▸ What needs to be done: Show the lines below where "деятельность" occurs.

· · · · · · ·

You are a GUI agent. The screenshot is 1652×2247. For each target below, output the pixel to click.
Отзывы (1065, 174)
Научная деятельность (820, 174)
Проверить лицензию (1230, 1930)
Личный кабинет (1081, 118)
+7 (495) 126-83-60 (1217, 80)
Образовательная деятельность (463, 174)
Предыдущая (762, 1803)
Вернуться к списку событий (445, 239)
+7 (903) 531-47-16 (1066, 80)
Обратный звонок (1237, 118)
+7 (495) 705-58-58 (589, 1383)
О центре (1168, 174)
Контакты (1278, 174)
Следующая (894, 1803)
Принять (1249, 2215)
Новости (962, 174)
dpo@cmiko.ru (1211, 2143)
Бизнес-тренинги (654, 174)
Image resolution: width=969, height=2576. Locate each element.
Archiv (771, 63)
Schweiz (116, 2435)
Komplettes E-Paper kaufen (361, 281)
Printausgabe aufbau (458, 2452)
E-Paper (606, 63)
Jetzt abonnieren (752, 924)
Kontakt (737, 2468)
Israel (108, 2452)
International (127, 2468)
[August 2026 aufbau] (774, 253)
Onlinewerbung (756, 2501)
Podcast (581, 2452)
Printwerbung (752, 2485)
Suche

· · · · · · ·

▸ Solution to the problem:
Научная деятельность (820, 174)
Образовательная деятельность (463, 174)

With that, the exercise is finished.